I would like an example of an anti symmetric matrix for which the $\lambda$-eigenspace is a strict subset of the generalized $\lambda$-eigenspace. If no such anti symmetric matrix exists I would like a proof of this. All of this is over the field C. By transpose I mean the following:
if $A^T=B$ then $A_{ij} = B_{ji}$
Note that the matrix $$ A = \pmatrix{1&i\\i&-1} $$ is symmetric but fails to be diagonalizable (since $A^2 = 0$). It follows that $$ M = \pmatrix{0&1\\-1&0} \otimes A = \pmatrix{0&0&1&i\\0&0&i&-1\\-1&-i&0&0\\-i&1&0&0} $$ is skew-symmetric and also fails to be diagonalizable.
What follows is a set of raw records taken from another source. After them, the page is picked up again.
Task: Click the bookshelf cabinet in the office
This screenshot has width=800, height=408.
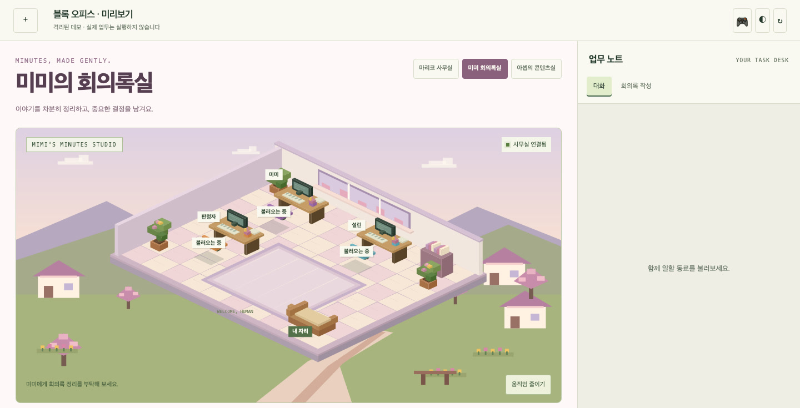Action: 437,259
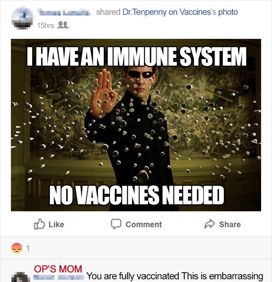
Task: Show who reacted via count 1
Action: pos(28,248)
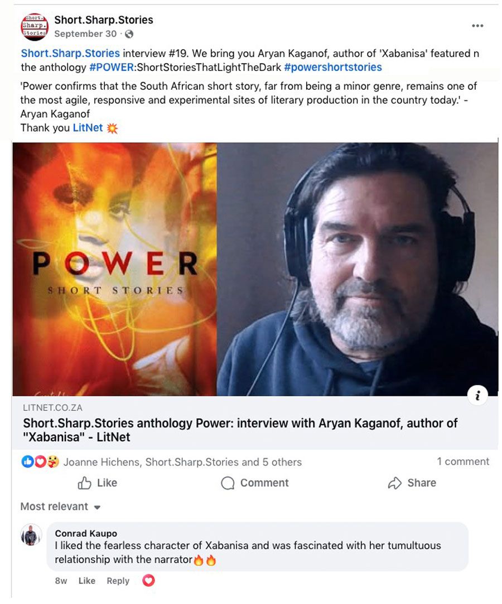View the heart reaction on Conrad's comment
The width and height of the screenshot is (502, 604).
(148, 580)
Notable facts, Horn and Johnson's Matrix Analysis, second edition.
Corollary 4.4.19: Let $A \in M_n$ be skew-symmetric. Then $r = \operatorname{rank}(A)$ is even, the non-zero singular values of $A$ occurs in pairs $\sigma_1 = \sigma_2 = s_1 \geq \sigma_3 = \sigma_4 = s_2 \geq \cdots \geq \sigma_{r-1} = \sigma_r = s_{r/2} \geq 0$, and $A$ is unitarily congruent to $$ 0_{n-r} \oplus \pmatrix{0&s_1\\-s_1 & 0} \oplus \cdots \oplus \pmatrix{0&s_{r/2}\\-s_{r/2} & 0}. $$
and fact 2:
4.4.P34: Although a symmetric complex matrix can have any given Jordan canonical form (4.4.24), the Jordan canonical form of a skew-symmetric complex matrix has a special form. It consists of only the following three types of direct summands: (a) pairs of the form $J_k(\lambda) \oplus J_k(-\lambda)$, in which $\lambda \neq 0$; (b) pairs of the form $J_k(0) \oplus J_k(0)$, in which k is even; and (c) $J_k(0)$, in which k is odd.